The centre for tax analysis in developing countries

Who would be most affected by carbon pricing in developing economies?

Climate change caused by greenhouse gas emissions is one of the biggest challenges facing society today. While developing nations account for only a fraction of these cumulative emissions, their share is increasing over time and is expected to continue doing so. Putting a price on these emissions is one of the favoured policy responses of economists, and also provides an opportunity to raise much-needed tax revenue in many contexts. However, there is limited existing empirical evidence on where such a price would fall hardest if implemented in developing countries. In this project, we simulate the introduction of a carbon price in a number of contexts in order to understand the distributional implications across households, businesses and industrial sectors, and to study where mitigating measures might be considered.

Impacts on households, businesses, industrial sectors, and trade policies

Who would be most affected by the introduction of a carbon price is crucial for policymakers to understand. While evidence from some high-income countries suggests carbon prices may be slightly regressive, different consumption patterns in poorer nations mean results may be very different. In addition, while a carbon price could raise revenue which in theory could be redistributed, the policy levers for redistribution tend to be more limited in developing countries.

We use various data sources concurrently to simulate the introduction of a carbon price in the form of a new tax on fossil fuels.

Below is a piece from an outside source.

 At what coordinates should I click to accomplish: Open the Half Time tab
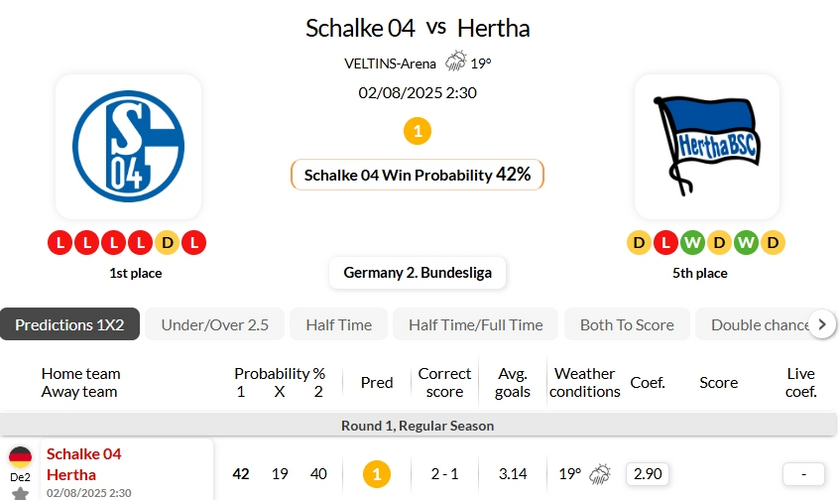tap(338, 324)
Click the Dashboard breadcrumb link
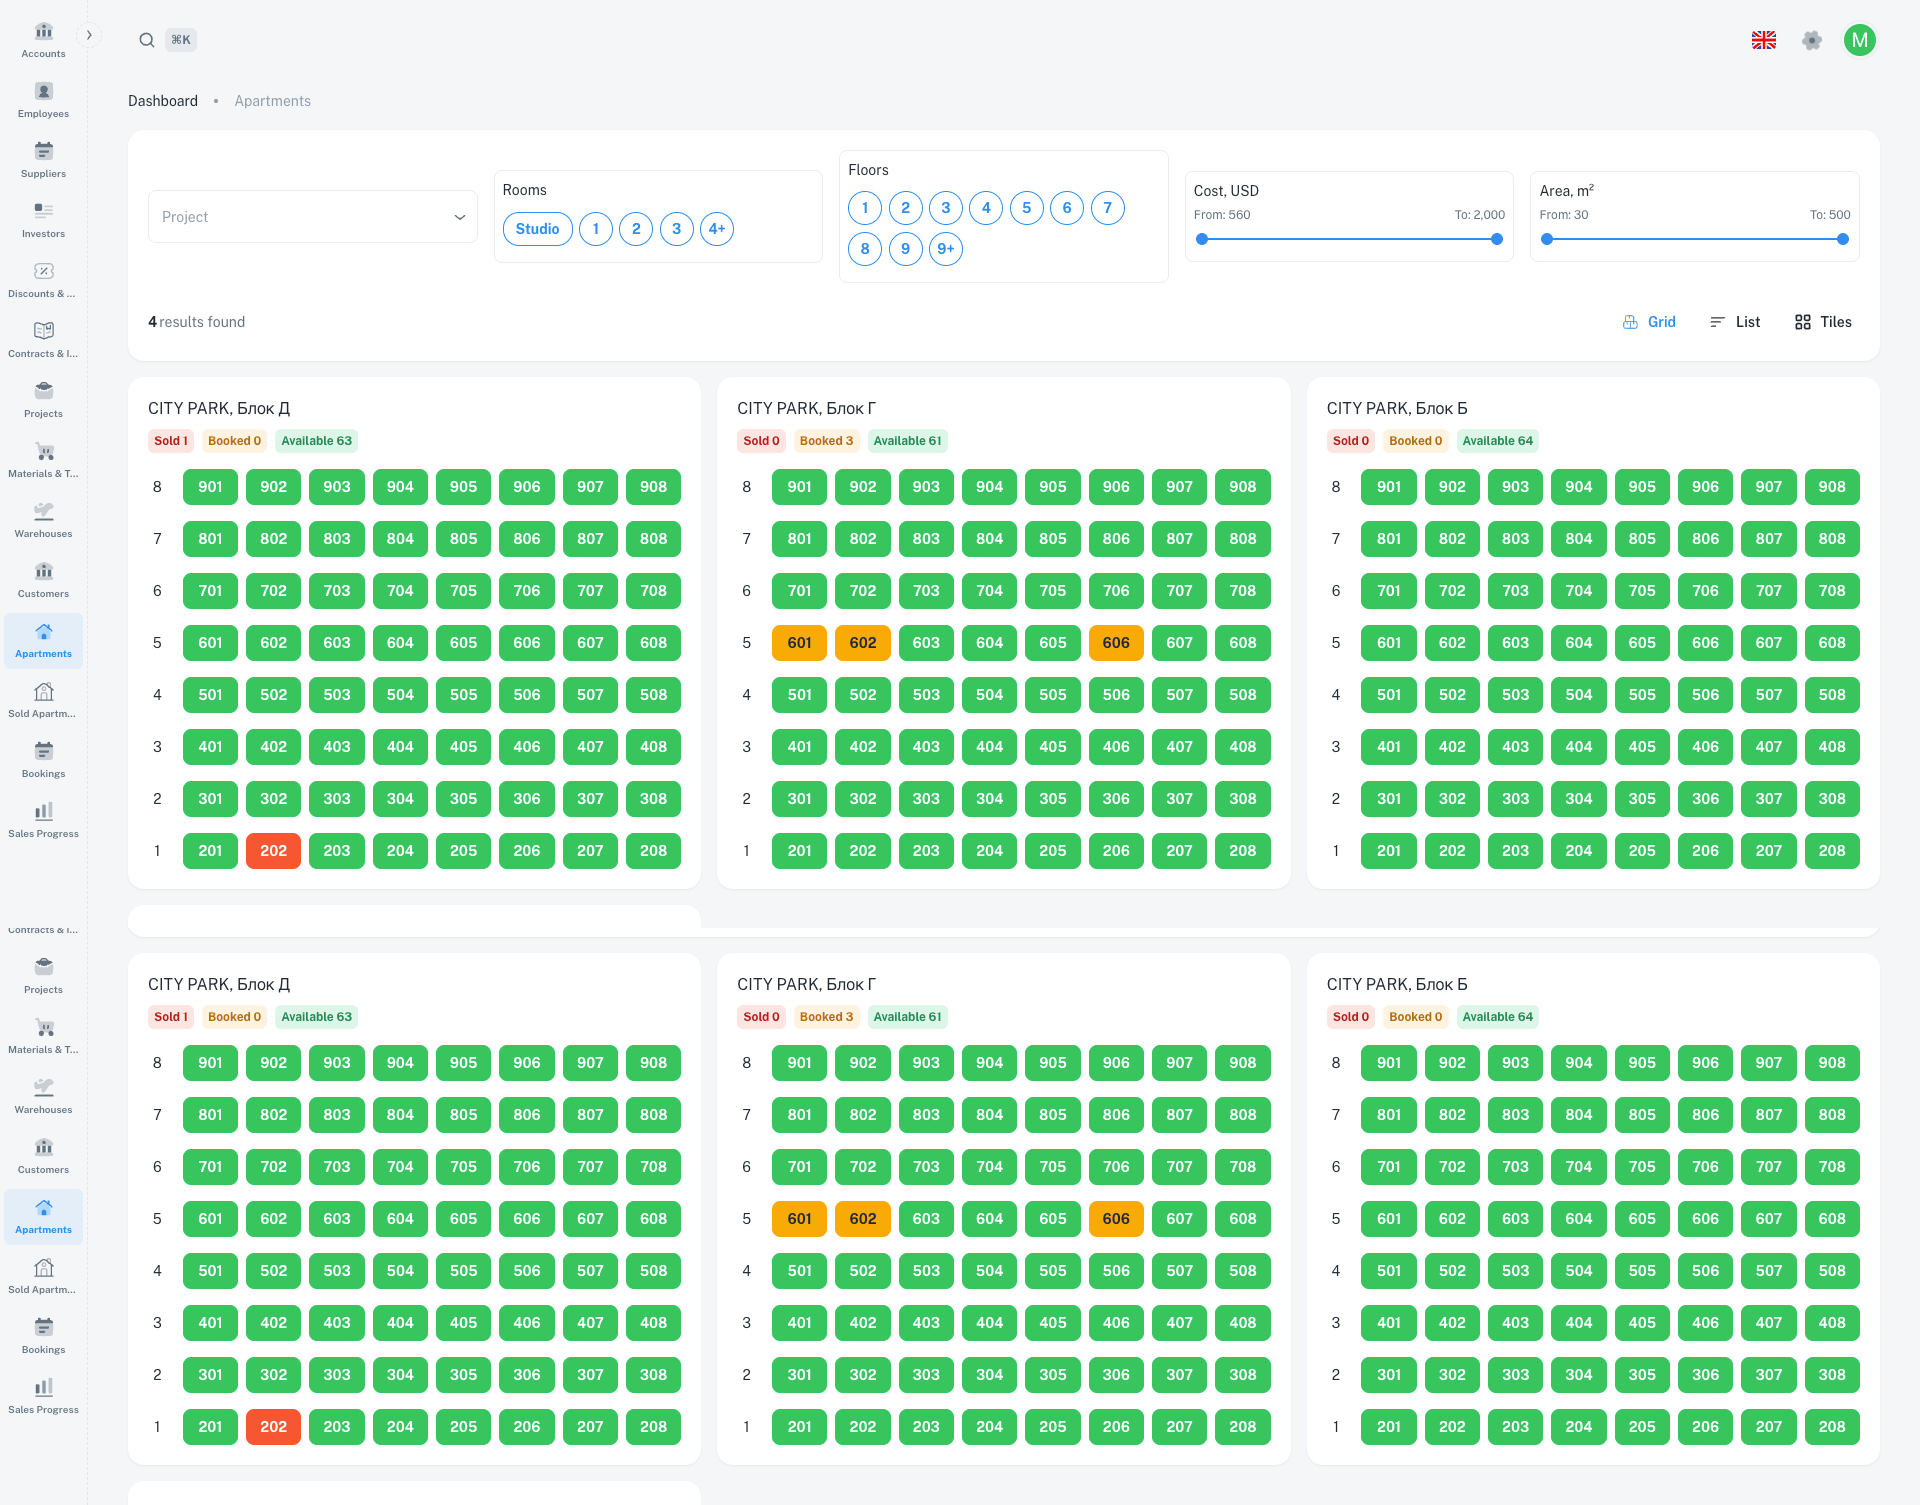1920x1505 pixels. tap(163, 101)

Detailed consumption data in household surveys is used to study distributional effects across households and business surveys allow us to consider whether there are different implications according to firm size. Input-output tables provide a way of studying which sectors are most exposed to carbon prices; embedding these in tax-benefit microsimulation models allows us to estimate how this might feed through to consumer prices across the distribution, and these same models also provide a way of studying different compensation mechanisms. Finally, international trade data is used to study possible border adjustment policies.

A progressive source of potential revenue

Ongoing work suggests that carbon prices in developing economies would be strongly progressive, and with important revenue potential. Our results highlight that direct spending on fossil fuels and energy are important for this progressive pattern, but in addition the “indirect effect” through consumer prices across the economy is quantitatively large. Despite this, poor households would be hit by higher prices too. Thus, governments might consider compensation schemes using the additional revenue raised, and universal policies could fully compensate poor households with revenue to spare. Furthermore, we highlight the importance of considering border adjustment policies; not doing so would harm international competitiveness and lead to “carbon leakage”. Often though, much of the effect is concentrated in one or two key tradable sectors.

Our results provide an overview of key considerations for policymakers in developing countries that might be considering carbon prices to raise revenue and to meet climate obligations in the coming years. The analysis that we undertake in a selection of countries could in future be implemented in other contexts to provide country-specific evidence on the implications of a carbon price.